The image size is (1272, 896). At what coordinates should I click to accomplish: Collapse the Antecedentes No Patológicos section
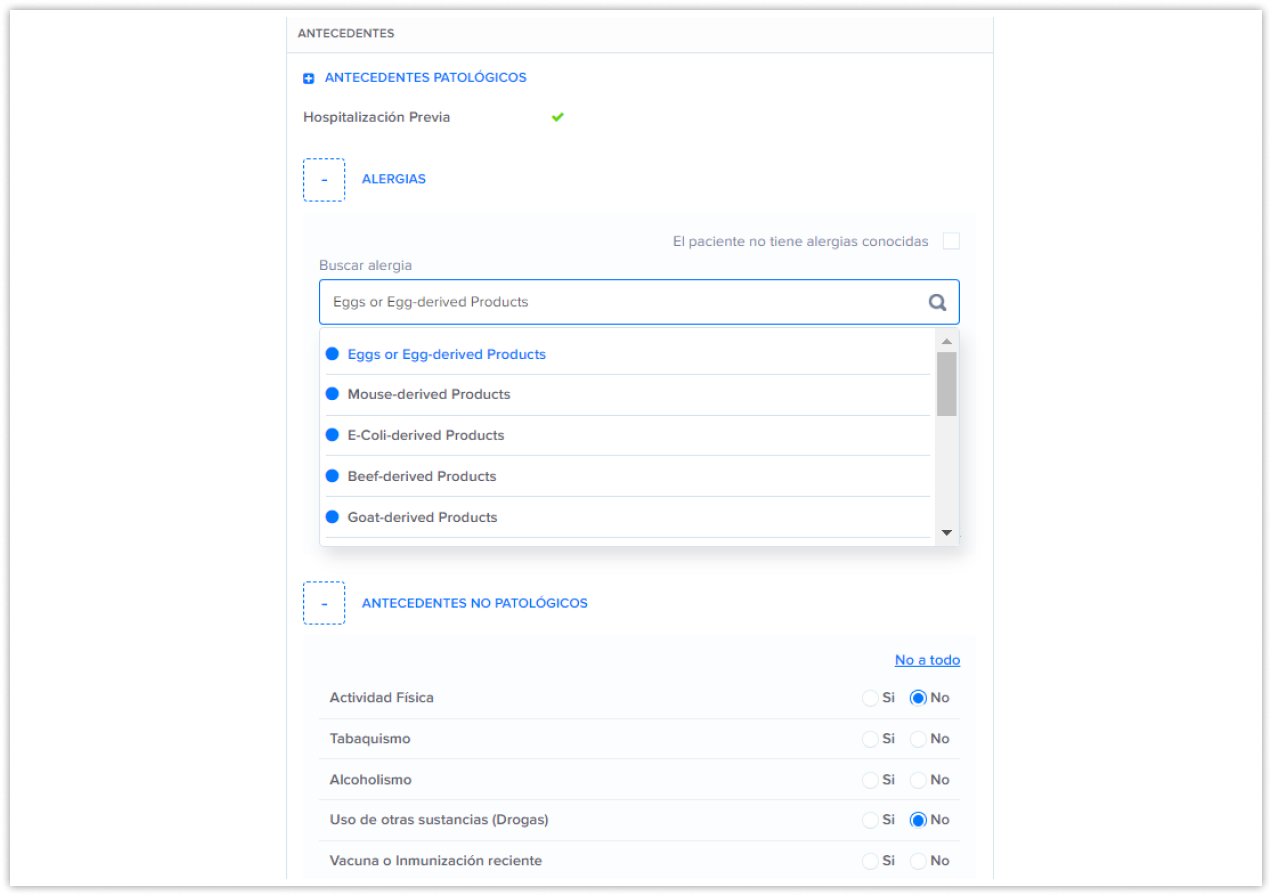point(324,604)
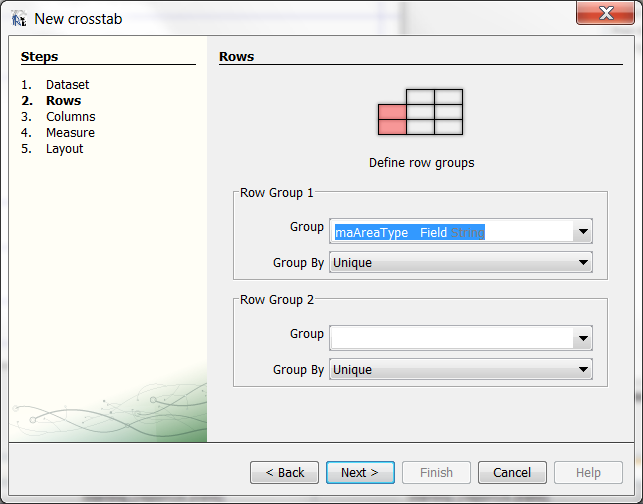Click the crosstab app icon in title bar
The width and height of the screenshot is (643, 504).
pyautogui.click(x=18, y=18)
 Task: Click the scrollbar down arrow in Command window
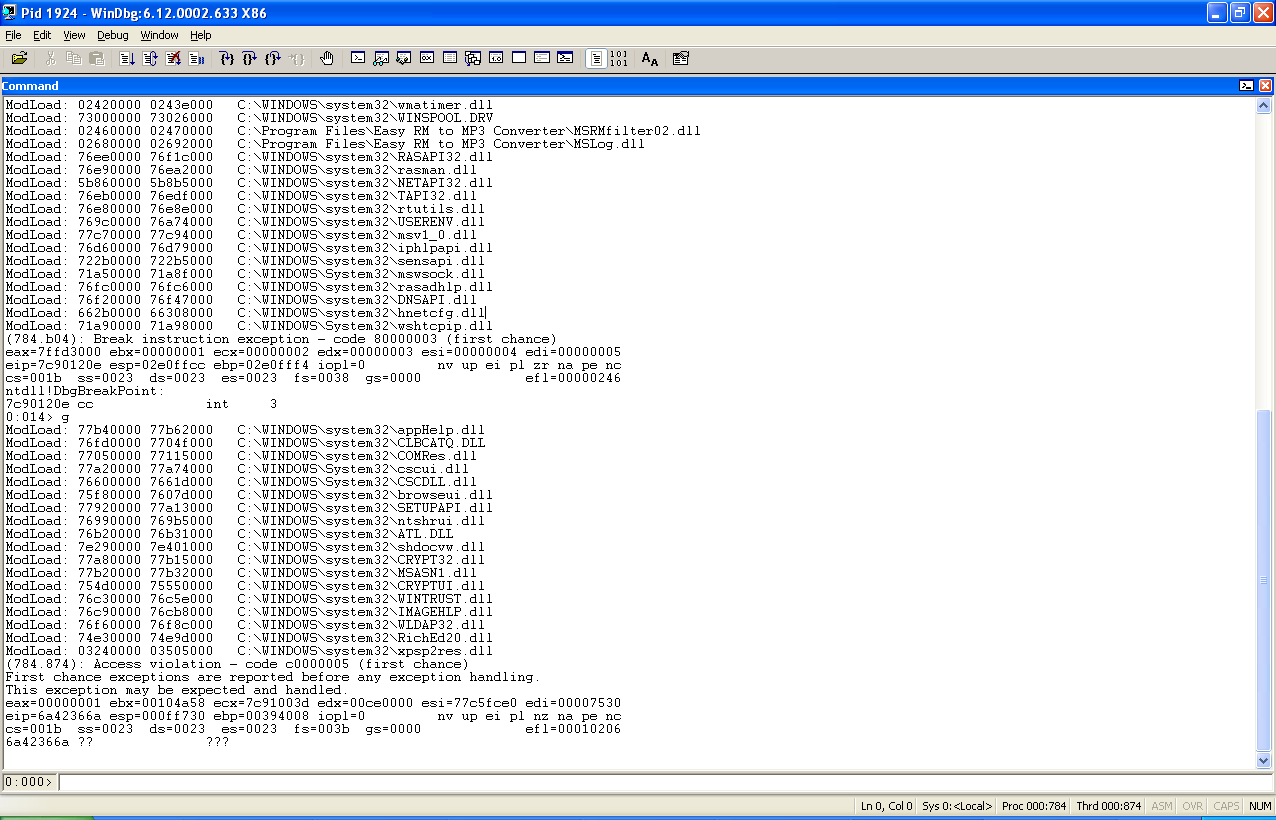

▶ _Exercise_: Format the entries above as a numbered list, one item per line, with blank lines omitted and the pictures left out.

▶ _The result_:
1. The image size is (1272, 896). At what coordinates should I click to accomplish: Collapse the Antecedentes No Patológicos section
2. point(324,604)
3. Click the crosstab app icon in title bar
4. The width and height of the screenshot is (643, 504).
5. pyautogui.click(x=18, y=18)
6.  Task: Click the scrollbar down arrow in Command window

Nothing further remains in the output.